Rédigé par: Francois | 10 octobre 2006 à 18:20
Pour dire les choses autrement : le Prix Nobel est alle dans certains domaines (paix, litterature) a des africain(e)s qui ont accompli des choses extraordinaires. Mais il est exact que le palmares africain dans les prix scientifiques est tres maigre. Pour que la science se developpe dans un pays, il faut qu'un minimum de surplus economique soit degage, au moins par une classe sociale suffisamment nombreuses (type oligarchies dirigeantes en Amerique Latine), pour que des etudiants doues puissent avoir une vraie carriere de chercheur, avec la dotation en moyens suffisante. Ce n'est pas encore le cas en Afrique. Il me parait tres injuste d'imputer cela au "nombrilisme victimaire du mauvais perdant".

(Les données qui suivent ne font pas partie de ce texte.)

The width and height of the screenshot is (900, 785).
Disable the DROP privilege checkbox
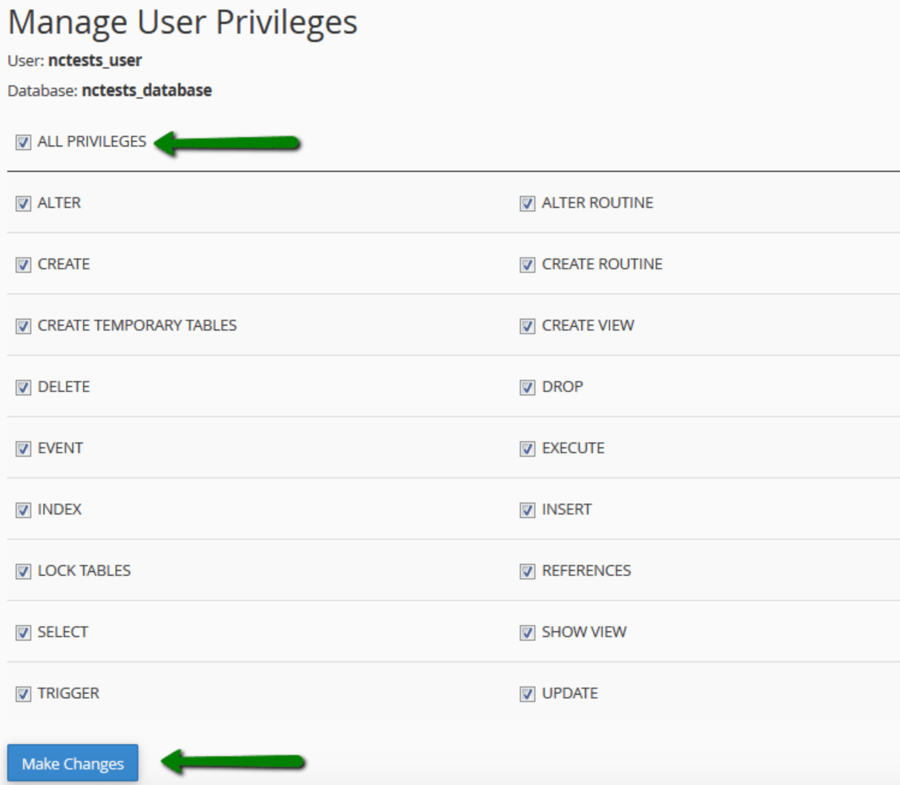527,387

A la fin de sa vie, Jean-Jacques Laffont (qui a "cree" Toulouse en economie) consacrait une grande partie de son energie a ameliorer la qualite de l'enseignement et de la recherche en economie dans les pays emergents---notamment en Chine et en Afrique. Sa veuve et ses amis ont cree une fondation dont le but est de prolonger ses efforts. La fondation accepte les dons...
http://www.jjlaffont.org
Rédigé par: Bernard Salanie | 10 octobre 2006 à 18:54
Une question tout de meme sur la logique d'attribution des prix nobel, qui ne me semble pas tres claire. On peut sans doute justifier le décallage important en économie entre les dates des travaux d'un chercheur et l'attribution du prix nobel sur la base du temps nécessaire à diffuser cette pensée et à bien évaluer son importance sur la recherche et la pratique de la politique économique.
En termes d'histoire de la pensée, les travaux de Phelps sont dans la plupart des cas antérieurs à ceux de Lucas, et leur influence a été largement modifiée par les travaux ultérieurs de Lucas (courbe de phillips, croissance, problemes d'information etc...), pourtant Phelps est recompensé 10 ans plus tard.
Si on peut trouver un interet au Nobel (a part une satisfaction individuelle pr les lauréats, et une motivation pour d'autres), ce serait de tracer un peu la route prise par la discipline dans le temps, mais là, on a l'impression que le comité navigue un peu à vue.
Rédigé par: Olivier | 17 octobre 2006 à 05:31
C'est assez juste... si ce n'est que l'ensemble d'information du comite Nobel sur l'evaluation des travaux de X ou Y par la profession evolue au cours du temps---explication charitable et peu testable, je l'admets.